Data modelling for an internet-scale online transactional system using Amazon DynamoDB

Relational database management system (RDBMS) technology was the preferred choice for data storage for decades. In recent years, the rise of internet-scale applications and exponential data growth have challenged the way industries have designed their database strategies. Organizations are seeing clear benefits in scalability and performance by migrating mission-critical online transactional systems built on RDBMS to NoSQL technologies.

In this post, we discuss the benefits of designing a highly transactional online system on Amazon DynamoDB, a fully managed, serverless, key-value NoSQL database. Using a sample IMDb application, we examine single table design, a common data modelling approach for relational datasets on DynamoDB. This is the first part of a two-part blog series. In a subsequent post, we’ll cover the migration benefits and strategy of moving a sample IMDb application built on MySQL to DynamoDB.

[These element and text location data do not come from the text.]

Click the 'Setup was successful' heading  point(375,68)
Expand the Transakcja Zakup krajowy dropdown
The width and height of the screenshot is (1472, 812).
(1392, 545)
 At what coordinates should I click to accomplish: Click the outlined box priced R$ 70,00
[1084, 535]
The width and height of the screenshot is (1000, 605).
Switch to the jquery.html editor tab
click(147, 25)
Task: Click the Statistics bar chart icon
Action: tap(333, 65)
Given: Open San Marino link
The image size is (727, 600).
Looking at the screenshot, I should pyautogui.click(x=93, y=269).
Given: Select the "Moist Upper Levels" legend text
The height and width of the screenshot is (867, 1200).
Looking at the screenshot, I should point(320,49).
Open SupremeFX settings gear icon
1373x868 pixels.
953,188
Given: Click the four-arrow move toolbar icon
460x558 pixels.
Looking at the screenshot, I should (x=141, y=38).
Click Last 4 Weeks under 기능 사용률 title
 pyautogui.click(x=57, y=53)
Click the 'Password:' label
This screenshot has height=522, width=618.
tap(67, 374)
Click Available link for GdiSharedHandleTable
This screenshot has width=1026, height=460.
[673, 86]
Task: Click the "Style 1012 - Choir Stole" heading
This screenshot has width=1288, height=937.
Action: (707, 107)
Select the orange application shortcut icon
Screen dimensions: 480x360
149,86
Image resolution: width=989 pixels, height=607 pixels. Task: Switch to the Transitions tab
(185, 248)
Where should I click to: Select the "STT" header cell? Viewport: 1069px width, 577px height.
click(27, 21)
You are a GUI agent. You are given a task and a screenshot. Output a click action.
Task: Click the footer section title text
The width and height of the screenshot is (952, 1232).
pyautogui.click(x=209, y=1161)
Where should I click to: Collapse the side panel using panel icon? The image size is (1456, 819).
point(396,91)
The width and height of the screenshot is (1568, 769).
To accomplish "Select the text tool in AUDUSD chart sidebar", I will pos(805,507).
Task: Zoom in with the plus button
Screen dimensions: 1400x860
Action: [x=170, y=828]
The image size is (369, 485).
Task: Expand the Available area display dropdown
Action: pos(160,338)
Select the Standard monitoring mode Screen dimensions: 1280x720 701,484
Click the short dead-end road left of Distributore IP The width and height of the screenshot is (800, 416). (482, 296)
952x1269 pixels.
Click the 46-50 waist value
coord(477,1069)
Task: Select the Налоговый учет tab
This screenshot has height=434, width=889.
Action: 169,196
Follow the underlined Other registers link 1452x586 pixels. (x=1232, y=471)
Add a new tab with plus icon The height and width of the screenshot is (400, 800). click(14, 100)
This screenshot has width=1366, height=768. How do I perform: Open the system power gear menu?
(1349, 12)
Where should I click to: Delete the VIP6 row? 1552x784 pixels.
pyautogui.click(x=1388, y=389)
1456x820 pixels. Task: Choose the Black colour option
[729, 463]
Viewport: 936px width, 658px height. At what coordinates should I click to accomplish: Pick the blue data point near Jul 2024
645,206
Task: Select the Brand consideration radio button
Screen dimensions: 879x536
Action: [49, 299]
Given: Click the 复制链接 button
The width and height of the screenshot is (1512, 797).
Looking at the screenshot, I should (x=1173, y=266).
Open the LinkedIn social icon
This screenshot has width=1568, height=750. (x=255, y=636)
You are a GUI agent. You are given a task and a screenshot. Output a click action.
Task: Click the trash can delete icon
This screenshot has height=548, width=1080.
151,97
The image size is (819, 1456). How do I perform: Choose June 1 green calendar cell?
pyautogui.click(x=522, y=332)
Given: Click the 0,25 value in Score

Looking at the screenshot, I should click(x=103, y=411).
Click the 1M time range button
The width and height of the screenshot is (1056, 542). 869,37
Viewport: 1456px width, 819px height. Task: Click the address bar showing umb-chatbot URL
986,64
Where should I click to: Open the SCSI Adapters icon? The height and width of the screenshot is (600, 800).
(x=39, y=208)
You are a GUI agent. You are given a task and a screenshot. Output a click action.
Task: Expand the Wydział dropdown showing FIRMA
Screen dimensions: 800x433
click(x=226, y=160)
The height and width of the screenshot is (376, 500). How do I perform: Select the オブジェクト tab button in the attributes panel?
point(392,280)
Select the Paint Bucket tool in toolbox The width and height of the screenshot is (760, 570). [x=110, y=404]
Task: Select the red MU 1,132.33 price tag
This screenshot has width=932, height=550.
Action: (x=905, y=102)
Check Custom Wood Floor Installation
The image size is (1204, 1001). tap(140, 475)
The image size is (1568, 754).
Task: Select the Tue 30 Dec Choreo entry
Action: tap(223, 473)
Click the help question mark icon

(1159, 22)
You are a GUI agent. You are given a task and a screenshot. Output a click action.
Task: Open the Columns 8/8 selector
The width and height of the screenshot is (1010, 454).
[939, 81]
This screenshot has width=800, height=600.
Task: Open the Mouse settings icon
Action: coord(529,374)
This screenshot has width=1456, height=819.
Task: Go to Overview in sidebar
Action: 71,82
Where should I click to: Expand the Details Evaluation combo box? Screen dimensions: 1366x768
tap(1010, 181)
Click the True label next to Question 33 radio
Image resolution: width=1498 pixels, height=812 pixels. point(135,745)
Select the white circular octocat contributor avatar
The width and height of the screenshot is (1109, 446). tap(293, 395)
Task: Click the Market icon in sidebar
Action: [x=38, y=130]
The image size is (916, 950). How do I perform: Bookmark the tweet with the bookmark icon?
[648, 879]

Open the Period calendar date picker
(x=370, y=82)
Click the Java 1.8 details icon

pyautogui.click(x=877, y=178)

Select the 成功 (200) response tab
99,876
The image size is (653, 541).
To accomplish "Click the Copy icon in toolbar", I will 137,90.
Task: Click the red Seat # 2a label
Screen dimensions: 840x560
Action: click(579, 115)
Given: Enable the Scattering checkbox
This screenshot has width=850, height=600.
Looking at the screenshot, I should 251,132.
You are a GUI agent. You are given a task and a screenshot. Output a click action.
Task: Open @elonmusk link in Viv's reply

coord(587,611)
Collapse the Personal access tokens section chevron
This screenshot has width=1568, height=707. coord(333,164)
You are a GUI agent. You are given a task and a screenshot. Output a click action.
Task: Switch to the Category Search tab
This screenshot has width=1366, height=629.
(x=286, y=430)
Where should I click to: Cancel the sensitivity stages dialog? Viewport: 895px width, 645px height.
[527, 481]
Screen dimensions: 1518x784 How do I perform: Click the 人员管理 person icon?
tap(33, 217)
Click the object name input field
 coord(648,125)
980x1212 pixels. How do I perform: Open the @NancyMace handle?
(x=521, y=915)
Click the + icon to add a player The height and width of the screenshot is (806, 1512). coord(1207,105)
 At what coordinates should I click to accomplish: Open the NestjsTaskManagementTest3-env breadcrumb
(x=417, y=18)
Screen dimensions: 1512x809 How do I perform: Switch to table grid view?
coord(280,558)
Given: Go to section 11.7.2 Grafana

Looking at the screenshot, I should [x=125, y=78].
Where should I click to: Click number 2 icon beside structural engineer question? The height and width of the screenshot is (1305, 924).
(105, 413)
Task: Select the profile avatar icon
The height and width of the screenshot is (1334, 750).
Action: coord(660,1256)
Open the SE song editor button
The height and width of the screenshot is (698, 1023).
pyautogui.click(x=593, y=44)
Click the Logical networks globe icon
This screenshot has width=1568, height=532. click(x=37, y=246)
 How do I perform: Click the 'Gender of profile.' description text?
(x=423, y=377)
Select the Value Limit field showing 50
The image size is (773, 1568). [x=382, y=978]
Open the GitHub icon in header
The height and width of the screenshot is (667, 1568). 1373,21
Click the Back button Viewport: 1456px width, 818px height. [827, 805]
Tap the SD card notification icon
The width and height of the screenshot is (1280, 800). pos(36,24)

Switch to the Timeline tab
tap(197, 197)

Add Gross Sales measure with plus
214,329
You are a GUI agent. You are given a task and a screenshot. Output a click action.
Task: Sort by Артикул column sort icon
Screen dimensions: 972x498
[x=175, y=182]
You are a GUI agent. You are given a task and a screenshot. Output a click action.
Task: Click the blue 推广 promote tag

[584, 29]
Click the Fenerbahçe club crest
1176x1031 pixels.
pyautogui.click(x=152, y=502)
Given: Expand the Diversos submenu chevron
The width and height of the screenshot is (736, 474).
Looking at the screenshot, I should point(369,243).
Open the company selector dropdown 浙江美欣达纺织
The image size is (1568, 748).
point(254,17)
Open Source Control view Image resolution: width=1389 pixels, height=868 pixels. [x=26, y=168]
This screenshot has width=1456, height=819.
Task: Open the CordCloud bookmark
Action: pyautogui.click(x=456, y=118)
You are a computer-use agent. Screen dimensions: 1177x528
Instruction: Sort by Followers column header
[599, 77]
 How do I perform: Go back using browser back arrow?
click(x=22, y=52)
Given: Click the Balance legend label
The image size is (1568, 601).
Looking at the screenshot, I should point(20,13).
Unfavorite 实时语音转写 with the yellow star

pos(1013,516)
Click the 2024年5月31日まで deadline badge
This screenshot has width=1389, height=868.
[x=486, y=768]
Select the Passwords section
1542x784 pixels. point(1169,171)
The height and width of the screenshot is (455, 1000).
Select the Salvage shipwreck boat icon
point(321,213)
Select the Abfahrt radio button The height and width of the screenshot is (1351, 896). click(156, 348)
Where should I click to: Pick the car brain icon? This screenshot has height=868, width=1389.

A basic understanding of DynamoDB is required because this post introduces data modelling concepts for highly transactional internet-scale applications built on an RDBMS. This post also includes a hands-on lab for building a sample IMDb application using an AWS CloudFormation template. An AWS account with the necessary AWS Identity and Access Management (IAM) privileges is required. If you use your AWS account, you’ll incur a cost of approximately $10 per day for the resources provisioned by the CloudFormation template. To avoid future charges, make sure you delete the CloudFormation stack when done.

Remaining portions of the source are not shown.